Anyone can get customers.
Customer acquisition can be gamed by throwing money, hiring more sales people, even outright trickery.
Customer loyalty is a much harder game to win.
There aren't any hacks or fool-proof systems that will retain a customer or member for years to come.
(I guess you could hand out stacks of cash every time someone purchases. But good luck getting the CFO to sign off on that.)
No, the shortcuts in customer loyalty are few. If it were easy, you wouldn't be here, reading this.
So what can you do? Where do you even start?
Start by taking a close look at your customer experience - what happens before, during, and after a transaction.
Start by answering these five questions.
Some are easy, some will require some creativity. Regardless, they'll help you find the right path to put your customers on.
Five Questions to Shape Your Customer Experience
What do you promise the customer will experience with your brand?
Few companies do this. Often because their products or services just don't match expectations.
Which is how we wind up with 78% of the population not considering themselves brand loyal.
What are people getting for their money? Be specific (and honest).
If you don't want to focus on your product, look to other things people value.
Maybe your company supports good causes.
Maybe you're on-time and reliable.
Maybe you're just the cheapest option out there.
Whatever it is, own it, deliver it.
Then use #3 on this list to remind them what you did.
What can you add to the transaction that will show instant return?
This is where you can get creative. People make snap judgments, and they just handed over their money to you. Give them more than they bargained for.
It could be freebies. A discount on their next purchase. Even a personal thank you letter would work.
Have an onboarding process that funnels your customers into the best, possible experience they can offer.
This is one reason why associations offer member benefits, and why we encourage you to think like a membership organization. Justify their investment by giving some immediate value right off the bat.
How can you maintain communication with the customer?
When possible, never let a customer leave without some sort of connection. It doesn't have to be a full-fledged loyalty program, either.
An email newsletter will work, or even a Facebook like.
What can you provide to the customer that will make them experts with your product or service?
Make sure customers don't just use your product or service, but that they see a clear ROI from it.
To do so, they need to have enough knowledge to maximize the value. This requires sharing what you know, and what other customers have learned.

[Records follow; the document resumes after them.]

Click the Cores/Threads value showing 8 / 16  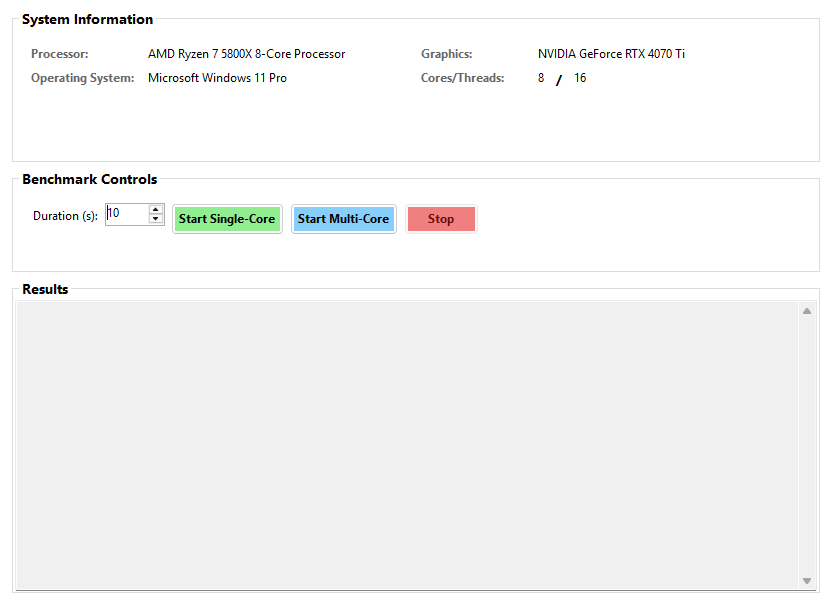click(x=560, y=77)
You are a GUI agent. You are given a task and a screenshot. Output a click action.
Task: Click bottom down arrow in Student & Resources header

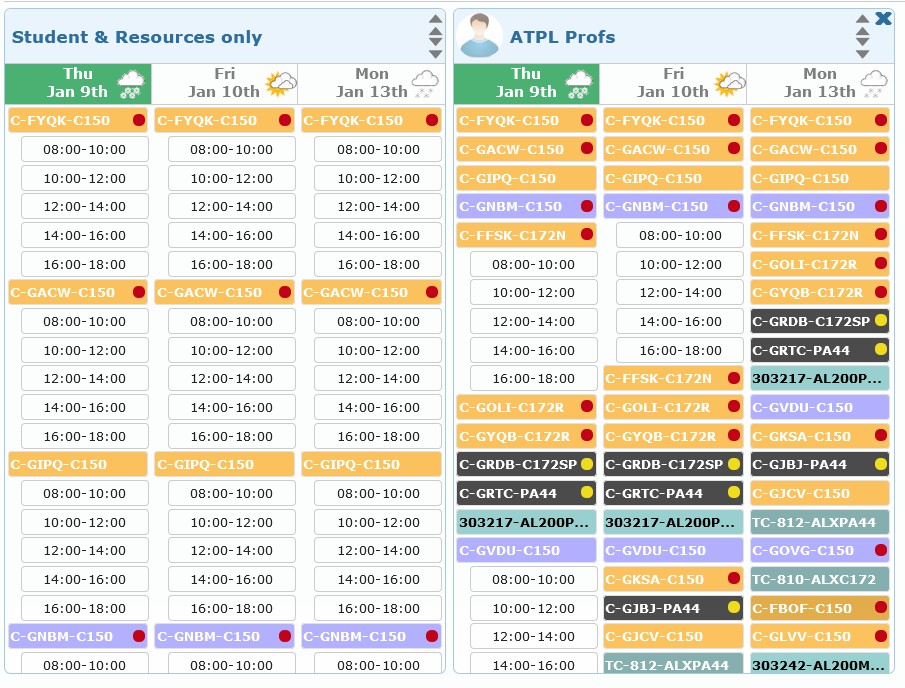tap(435, 54)
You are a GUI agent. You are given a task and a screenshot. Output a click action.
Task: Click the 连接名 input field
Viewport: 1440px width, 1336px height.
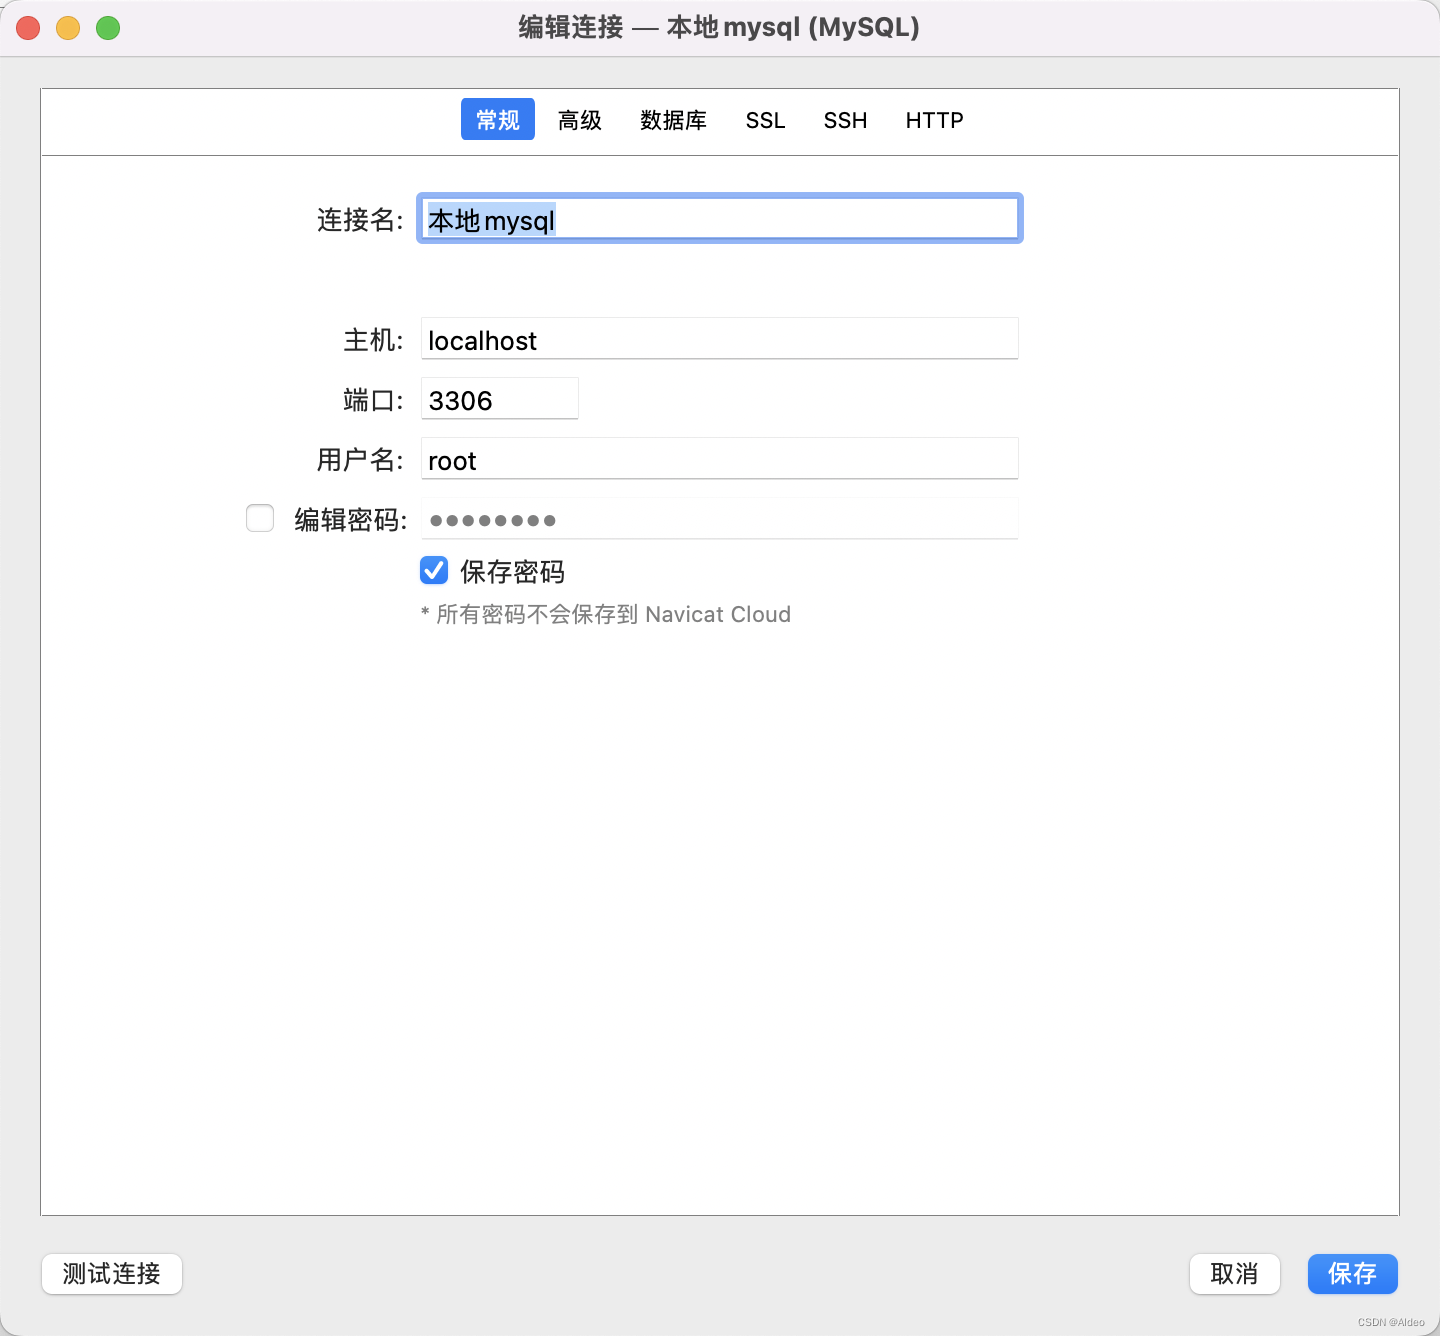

If your product is a service (carpet cleaning or plumbing, for example), and you make them more knowledgeable about your services, they'll see you as a leading authority. That's important in areas where people would rather just pay someone else to deal with issues.
Share your knowledge with customers via the communications channel you captured them in, in question #3. Don't just use your communication channels for sales pitches.
Who is the most responsive or engaged?
Take a look at the people who respond to your communications, even if they're only offering feedback. Look closely at who's beginning to come back again and again. What are the commonalities? What are the similar threads among them?
This is your ideal customer. They're the ones who will derive the most value from your product or service at the lowest cost. Because they get it - the have a need, they recognize you fit that need at the right price, and they'll return when that need arises again.
They may or may not be your highest-paying customers, but they're probably your most profitable. And not just because they "get it," but also because they're referring people to you.
Once you've identified who these people are, bend your business to speak their language and meet their needs. There's a lot of them out there, and they're looking for you.
How Are You Different?
Most brand experiences are adequate.
Think about the brand interactions you have each day.
Very few are stellar. Very few piss you off.
Most are just…okay.
Which is okay, but people forget okay.
There's room for different thinking. Remember - there's no formula for engagement and loyalty.
While pondering the above questions, think about how you can be different from the crowd.
Try answering those questions from the viewpoint of your closest competitor. Are your answers too close?
Don’t be afraid to be different, or go against what everyone else in your industry does. Which means the first answer that pops in your head for those questions may not be the best answer.
Don't be afraid to try new things or zig where others zag.
No company has ever suffered from trying to engage their customers in a more dialed-in and honest way.
It still won't be easy. But it's your best path to serious profitability.